___ Supplied records
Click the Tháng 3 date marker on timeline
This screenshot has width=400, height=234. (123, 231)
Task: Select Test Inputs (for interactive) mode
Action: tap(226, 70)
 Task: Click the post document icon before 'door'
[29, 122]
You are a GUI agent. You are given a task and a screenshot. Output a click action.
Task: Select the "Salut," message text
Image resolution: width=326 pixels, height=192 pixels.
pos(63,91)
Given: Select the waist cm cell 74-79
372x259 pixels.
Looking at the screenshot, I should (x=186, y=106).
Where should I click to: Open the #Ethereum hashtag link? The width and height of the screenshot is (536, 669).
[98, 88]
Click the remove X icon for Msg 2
______
___ Supplied records
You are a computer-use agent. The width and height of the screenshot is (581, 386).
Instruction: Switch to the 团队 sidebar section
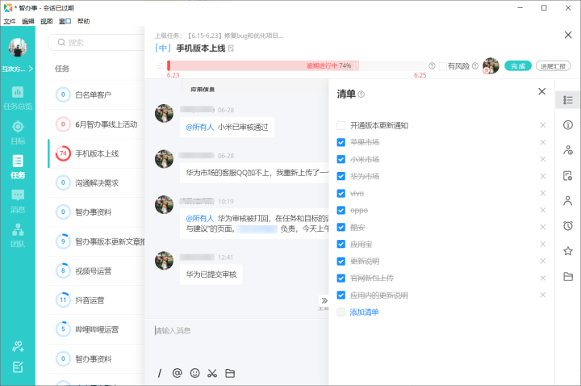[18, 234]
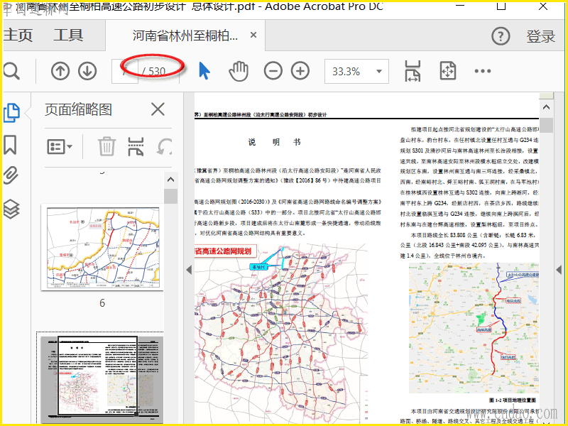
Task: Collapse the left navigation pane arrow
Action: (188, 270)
______
___ Supplied records
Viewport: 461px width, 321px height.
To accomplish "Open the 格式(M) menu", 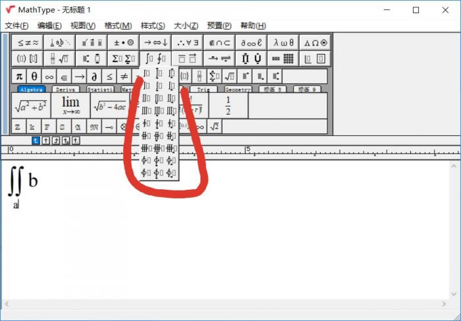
______
* **Activity**
An exact copy of the lines above, from the one containing "Given: Select the waist cm cell 74-79" through the one containing "Click the remove X icon for Msg 2", is the whole of the answer.

* **Problem solution**
Given: Select the waist cm cell 74-79
372x259 pixels.
Looking at the screenshot, I should (x=186, y=106).
Where should I click to: Open the #Ethereum hashtag link? The width and height of the screenshot is (536, 669).
[98, 88]
Click the remove X icon for Msg 2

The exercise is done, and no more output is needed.